* [Work request]:
According to the article below on Colorado's legal marijuana and children's hospital admissions, what is sending kids to the hospital, rather than side-stream smoke from adult users?

BEGIN Extracted text

Colorado's legal marijuana putting kids in hospital

Colorado's legal marijuana putting kids in hospital

Since Colorado made recreational legal marijuana in 2012, the number of kids requiring hospital admission from accidental exposure to the drug has doubled. Admissions at Children's Hospital Colorado in Aurora because of unintentional exposure to marijuana rose from 1.2 visits per 100,000 kids two years before legalization to 2.3 visits per 100,000 two years after legalization (2009 to 2015). But according to the study just published in JAMA Pediatrics, it isn’t side-stream smoke from adult users that’s sending kids to hospital. It’s kids getting into the marijuana-infused baked goods and candy, a burgeoning cottage industry in recently legalized states like Washington and Colorado. The study pointed out that marijuana exposure among children isn’t something to laugh about. In fact, it carries potentially severe health risks including sudden inability to breathe and seizures. The most common effects of marijuana on kids (and plenty of sensitive adults too) include serious drowsiness, agitation, vomiting and tachycardia (rapid heartbeat), which can be terrifying for kids along with the discomfort.

END Extracted text
BEGIN Supplied information

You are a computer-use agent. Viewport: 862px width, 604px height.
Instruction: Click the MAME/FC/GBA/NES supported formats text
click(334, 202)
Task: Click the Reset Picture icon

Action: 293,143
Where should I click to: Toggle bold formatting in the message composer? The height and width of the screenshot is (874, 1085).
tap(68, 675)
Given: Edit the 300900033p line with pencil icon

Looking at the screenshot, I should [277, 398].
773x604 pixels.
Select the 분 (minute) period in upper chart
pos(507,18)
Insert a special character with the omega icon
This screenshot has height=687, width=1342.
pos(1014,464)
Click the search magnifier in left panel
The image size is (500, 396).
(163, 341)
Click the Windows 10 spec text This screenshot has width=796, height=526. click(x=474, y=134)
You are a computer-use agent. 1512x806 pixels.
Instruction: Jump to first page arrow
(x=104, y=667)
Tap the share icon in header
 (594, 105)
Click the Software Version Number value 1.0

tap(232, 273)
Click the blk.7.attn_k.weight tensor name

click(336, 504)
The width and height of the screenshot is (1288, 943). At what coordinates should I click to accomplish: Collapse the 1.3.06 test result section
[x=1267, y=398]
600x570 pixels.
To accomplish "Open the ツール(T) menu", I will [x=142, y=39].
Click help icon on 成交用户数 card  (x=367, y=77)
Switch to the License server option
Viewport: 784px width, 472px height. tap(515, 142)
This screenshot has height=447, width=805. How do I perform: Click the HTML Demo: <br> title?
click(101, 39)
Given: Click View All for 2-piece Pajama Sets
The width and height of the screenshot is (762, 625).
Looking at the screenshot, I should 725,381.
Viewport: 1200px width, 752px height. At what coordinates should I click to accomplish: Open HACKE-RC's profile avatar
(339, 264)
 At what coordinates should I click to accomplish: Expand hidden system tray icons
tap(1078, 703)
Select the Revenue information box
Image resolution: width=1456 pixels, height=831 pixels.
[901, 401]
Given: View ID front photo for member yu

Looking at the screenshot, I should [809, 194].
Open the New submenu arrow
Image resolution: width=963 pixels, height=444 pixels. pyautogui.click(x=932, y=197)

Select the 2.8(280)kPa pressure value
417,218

END Supplied information

* [Written solution]:
Kids are getting into marijuana-infused baked goods and candy.